Background: CAR T cells and TCE are approved for the treatment of RRMM and are being investigated in newly diagnosed pts. Because their mode of action differs with respect to other drugs used in MM, the clinical significance of conventional prognostic factors must be reanalyzed in the era of newer immunotherapies. In this regard, the role of MRD remains uncertain in RRMM pts treated with CAR T cells, and virtually unknown in the setting of TCE.
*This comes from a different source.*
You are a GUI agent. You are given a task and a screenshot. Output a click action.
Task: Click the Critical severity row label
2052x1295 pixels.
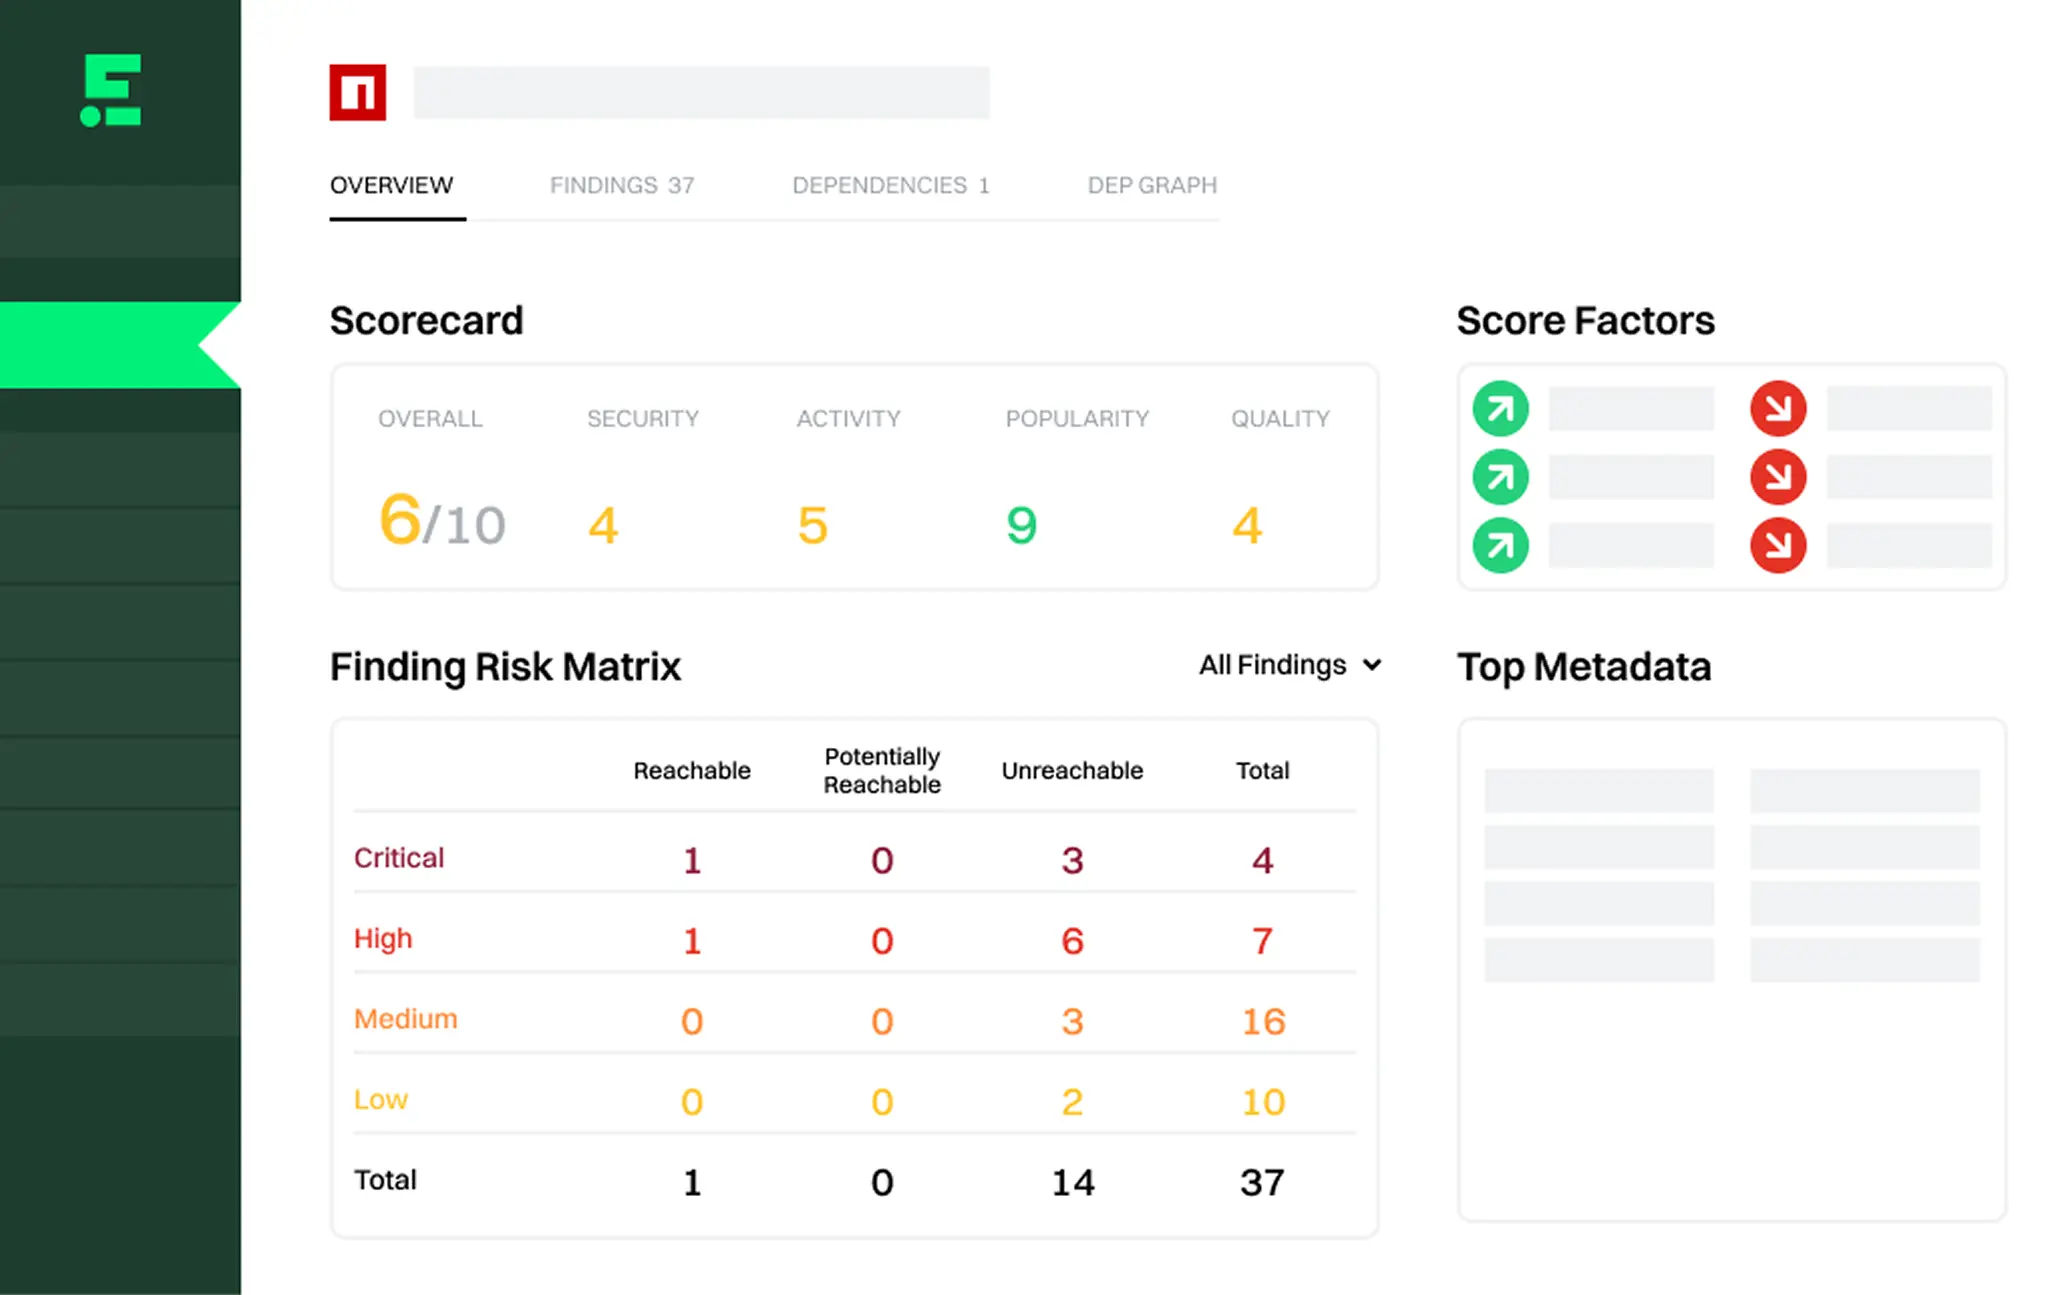(398, 858)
Aim: Analyze the clinical significance of MRD assessment in RRMM pts treated with CAR T cells and TCE.
Methods: This study included 269 RRMM pts, 125 treated with CAR T cells and 144 with TCE. Most pts received anti-BCMA (n=193) and anti-GPRC5D (n=55) immunotherapies. The median follow-up was 11 months. MRD was assessed in bone marrow aspirates from 190 of the 269 RRMM patients; those without an assessment were considered as MRD positive in the intent to treat (ITT) analyses. A total of 509 longitudinal MRD studies were performed using NGF in the core laboratories of PETHEMA/GEM. The median number of MRD studies per pt was 2 (range, 1 - 7) High-risk cytogenetics included t(4;14), t(14;16) and/or del(17p). Extramedullary disease (EMD) was considered if involving soft tissues.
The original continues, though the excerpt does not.